* [Text zum Lesen]
++++++++
Erdöl: Fordern statt fördern
Ecuadors Regierung möchte auf die Erdölförderung im Amazonas verzichten - dafür will sie allerdings Geld. Ein Gespräch mit dem Energieminister Alberto Acosta.
WOZ: Herr Acosta, Sie wollen ein Naturschutzgebiet im Amazonasbecken vor der Ausbeutung der Ölreserven retten. Etwa eine Milliarde Barrel lagern dort. Für seinen Einnahmeverlust soll Ecuador dreissig Jahre lang etwa 350 Millionen US-Dollar im Jahr bekommen. Wer soll das bezahlen?
Alberto Acosta: Leute mit viel gutem Willen.
Das müssen aber sehr viele Leute mit sehr viel gutem Willen sein.
Und mit viel Geld. Das gibt es selten zusammen. Aber wir versuchen es. Denn dieses Gebiet, das Ishpingo Tambococha Tibutini heisst, kurz ITT, ist ein Naturreservat von enormer Biodiversität mit mehr als 500 Vogelarten und seltenen Pflanzen. Auch leben dort indigene Völker, die keinen Kontakt mit der Aussenwelt haben. Und keinen wollen. Die Tagaeri zum Beispiel. Sie sind dorthin geflohen. Diese Völker stehen unter dem Schutz der Uno. Schon deshalb müssen wir versuchen, dieses Gebiet zu schützen.
Und ökologisch verträgliche Ölförderung ist unmöglich?
Wir haben vierzig Jahre Erfahrung mit Ölförderung im Dschungel. Seitdem sind vier Milliarden Barrel Öl aus dem ecuadorianischen Urwald gefördert worden - die Bilanz ist vernichtend. Die Umweltzerstörung ist immens, die Folgeschäden sind noch lange nicht behoben. Und für viele indigene Völker im Amazonasbecken, etwa für die Tetetes und die Sansahuaris, bedeutete die Ankunft der Ölgesellschaften den Tod. Deshalb schlagen wir der internationalen Gemeinschaft vor, das Öl in der Erde zu lassen.
++++++++
* [Ausgelesene Datensätze]
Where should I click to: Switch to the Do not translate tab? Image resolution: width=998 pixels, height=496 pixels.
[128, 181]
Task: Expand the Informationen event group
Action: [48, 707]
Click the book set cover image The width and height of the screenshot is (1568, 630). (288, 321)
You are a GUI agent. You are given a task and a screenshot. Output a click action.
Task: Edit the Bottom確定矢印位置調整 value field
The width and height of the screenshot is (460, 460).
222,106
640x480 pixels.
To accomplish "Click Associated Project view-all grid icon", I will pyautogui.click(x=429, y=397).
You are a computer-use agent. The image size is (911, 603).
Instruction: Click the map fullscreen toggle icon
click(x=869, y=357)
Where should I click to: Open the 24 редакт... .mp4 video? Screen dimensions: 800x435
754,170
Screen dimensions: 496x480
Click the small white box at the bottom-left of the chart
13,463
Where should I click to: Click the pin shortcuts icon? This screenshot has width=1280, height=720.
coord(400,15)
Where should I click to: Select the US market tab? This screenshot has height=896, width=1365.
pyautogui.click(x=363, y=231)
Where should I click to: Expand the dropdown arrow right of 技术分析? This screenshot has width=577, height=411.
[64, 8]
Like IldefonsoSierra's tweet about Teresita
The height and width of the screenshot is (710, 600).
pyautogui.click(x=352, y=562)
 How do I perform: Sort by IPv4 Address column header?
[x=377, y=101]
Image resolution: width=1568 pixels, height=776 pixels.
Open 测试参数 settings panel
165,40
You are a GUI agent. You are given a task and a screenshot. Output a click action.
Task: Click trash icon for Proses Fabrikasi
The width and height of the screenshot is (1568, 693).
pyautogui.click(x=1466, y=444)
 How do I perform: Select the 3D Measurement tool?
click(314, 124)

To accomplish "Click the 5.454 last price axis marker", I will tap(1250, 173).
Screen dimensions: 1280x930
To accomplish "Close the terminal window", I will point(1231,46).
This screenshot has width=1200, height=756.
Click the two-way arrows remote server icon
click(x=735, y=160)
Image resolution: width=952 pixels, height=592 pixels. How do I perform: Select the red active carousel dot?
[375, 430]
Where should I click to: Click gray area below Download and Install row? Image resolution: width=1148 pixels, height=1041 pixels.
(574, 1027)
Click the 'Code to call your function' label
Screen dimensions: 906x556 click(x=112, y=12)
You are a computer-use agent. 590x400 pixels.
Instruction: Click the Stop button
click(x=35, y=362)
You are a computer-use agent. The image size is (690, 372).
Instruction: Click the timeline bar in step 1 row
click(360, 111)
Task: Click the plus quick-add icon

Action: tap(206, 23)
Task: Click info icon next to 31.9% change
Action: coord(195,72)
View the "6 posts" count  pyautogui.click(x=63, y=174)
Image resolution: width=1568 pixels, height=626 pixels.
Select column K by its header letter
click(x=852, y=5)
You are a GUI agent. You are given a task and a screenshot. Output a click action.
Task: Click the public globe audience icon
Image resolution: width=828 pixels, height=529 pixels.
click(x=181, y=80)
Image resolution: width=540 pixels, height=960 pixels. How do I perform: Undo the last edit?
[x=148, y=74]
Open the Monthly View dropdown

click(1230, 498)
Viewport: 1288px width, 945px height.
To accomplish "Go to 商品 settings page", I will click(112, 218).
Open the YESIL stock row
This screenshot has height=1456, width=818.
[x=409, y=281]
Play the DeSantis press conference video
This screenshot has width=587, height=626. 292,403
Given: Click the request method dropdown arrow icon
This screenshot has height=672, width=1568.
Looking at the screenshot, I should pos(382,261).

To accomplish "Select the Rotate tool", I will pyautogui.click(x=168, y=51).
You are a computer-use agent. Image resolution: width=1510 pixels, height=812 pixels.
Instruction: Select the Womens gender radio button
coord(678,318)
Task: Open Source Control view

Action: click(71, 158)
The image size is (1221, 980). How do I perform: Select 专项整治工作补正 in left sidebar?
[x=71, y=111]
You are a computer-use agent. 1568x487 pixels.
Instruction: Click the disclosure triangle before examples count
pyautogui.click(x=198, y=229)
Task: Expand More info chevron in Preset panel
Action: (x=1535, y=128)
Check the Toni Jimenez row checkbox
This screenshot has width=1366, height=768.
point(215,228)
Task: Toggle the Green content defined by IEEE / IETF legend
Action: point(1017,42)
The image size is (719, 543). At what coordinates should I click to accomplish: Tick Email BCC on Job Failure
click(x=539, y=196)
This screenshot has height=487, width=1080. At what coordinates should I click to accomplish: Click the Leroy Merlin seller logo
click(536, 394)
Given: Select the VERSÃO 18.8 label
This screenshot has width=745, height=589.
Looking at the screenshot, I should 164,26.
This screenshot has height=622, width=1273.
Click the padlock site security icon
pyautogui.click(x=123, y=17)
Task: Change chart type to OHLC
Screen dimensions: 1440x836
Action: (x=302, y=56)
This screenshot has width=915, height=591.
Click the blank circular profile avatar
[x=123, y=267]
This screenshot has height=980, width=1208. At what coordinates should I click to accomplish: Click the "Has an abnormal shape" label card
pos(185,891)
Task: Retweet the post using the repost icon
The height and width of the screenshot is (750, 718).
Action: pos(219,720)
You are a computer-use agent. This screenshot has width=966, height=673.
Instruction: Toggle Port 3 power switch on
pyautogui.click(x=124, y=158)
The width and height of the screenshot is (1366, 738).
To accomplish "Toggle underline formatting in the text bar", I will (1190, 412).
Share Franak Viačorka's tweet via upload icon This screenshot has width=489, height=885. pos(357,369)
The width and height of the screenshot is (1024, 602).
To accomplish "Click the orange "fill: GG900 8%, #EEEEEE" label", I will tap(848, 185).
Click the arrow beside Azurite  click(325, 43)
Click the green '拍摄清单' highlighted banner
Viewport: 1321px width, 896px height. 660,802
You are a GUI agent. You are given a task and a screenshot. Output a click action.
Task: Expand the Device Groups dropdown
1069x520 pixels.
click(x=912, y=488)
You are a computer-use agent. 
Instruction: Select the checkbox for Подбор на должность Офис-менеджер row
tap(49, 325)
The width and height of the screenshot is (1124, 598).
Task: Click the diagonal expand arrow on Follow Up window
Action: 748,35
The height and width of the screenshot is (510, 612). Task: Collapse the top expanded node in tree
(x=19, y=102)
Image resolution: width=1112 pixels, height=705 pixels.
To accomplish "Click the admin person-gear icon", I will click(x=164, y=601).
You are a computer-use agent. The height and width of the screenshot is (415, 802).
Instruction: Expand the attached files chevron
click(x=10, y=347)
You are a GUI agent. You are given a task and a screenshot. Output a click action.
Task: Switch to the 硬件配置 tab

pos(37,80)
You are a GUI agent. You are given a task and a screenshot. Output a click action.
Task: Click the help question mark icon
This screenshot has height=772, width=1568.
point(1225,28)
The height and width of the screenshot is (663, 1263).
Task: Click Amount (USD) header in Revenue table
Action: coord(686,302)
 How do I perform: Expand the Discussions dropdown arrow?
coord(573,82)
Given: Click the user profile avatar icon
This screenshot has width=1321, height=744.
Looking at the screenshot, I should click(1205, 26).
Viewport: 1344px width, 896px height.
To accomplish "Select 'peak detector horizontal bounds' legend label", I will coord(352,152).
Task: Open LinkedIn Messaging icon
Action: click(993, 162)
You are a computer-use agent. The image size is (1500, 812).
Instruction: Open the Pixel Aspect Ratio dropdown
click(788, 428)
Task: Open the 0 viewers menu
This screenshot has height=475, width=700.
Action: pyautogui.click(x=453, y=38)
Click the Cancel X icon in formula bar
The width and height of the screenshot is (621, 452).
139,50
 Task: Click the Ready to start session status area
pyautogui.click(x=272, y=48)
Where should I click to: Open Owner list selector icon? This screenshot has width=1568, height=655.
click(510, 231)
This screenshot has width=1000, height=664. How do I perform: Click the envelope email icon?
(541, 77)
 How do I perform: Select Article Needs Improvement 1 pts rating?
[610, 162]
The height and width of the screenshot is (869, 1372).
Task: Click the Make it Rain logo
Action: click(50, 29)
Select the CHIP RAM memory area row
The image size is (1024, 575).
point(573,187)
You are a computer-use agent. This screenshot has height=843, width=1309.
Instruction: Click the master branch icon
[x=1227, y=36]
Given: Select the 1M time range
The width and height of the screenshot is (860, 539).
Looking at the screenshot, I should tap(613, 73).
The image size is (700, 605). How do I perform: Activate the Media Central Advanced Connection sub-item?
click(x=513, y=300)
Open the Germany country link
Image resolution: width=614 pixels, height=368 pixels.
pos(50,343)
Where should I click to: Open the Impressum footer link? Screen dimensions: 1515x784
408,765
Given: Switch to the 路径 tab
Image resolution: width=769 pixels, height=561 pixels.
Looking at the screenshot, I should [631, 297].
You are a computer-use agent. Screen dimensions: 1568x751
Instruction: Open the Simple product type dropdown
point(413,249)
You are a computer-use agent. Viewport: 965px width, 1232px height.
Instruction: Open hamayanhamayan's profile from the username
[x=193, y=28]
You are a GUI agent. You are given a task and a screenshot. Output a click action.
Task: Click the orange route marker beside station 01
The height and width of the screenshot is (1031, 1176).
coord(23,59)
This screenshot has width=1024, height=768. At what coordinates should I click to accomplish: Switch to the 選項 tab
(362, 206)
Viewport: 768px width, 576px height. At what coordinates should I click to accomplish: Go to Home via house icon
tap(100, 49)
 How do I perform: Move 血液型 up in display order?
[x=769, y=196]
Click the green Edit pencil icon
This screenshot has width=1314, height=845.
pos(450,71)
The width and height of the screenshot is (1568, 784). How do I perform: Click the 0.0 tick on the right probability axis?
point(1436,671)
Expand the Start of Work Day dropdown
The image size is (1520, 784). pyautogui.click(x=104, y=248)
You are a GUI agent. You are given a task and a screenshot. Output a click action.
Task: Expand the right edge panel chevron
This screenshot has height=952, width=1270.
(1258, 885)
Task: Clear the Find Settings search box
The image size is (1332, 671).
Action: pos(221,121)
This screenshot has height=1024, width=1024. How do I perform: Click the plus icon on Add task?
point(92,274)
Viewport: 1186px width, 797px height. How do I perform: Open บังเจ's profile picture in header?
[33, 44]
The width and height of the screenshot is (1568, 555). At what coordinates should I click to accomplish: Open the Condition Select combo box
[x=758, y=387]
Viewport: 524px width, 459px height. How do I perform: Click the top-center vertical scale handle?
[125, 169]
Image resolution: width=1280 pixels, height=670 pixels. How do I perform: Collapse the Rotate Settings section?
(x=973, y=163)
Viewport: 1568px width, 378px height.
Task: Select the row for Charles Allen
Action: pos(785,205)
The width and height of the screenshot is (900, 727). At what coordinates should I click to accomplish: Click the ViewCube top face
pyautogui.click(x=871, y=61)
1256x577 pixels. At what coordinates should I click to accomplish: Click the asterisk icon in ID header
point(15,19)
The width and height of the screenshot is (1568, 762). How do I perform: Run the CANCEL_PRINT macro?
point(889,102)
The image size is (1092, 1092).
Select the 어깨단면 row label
++++++++
Geben Sie den Abschnitt aus dem Interview über die Erdölförderung im Amazonas wortgetreu wieder, beginnend bei „Erdöl: Fordern statt“ und endend bei „viel gutem Willen.“. Die Datensätze stammen aus einer anderen Quelle.

* [Ergebnis der Aufgabe]
Erdöl: Fordern statt fördern
Ecuadors Regierung möchte auf die Erdölförderung im Amazonas verzichten - dafür will sie allerdings Geld. Ein Gespräch mit dem Energieminister Alberto Acosta.
WOZ: Herr Acosta, Sie wollen ein Naturschutzgebiet im Amazonasbecken vor der Ausbeutung der Ölreserven retten. Etwa eine Milliarde Barrel lagern dort. Für seinen Einnahmeverlust soll Ecuador dreissig Jahre lang etwa 350 Millionen US-Dollar im Jahr bekommen. Wer soll das bezahlen?
Alberto Acosta: Leute mit viel gutem Willen.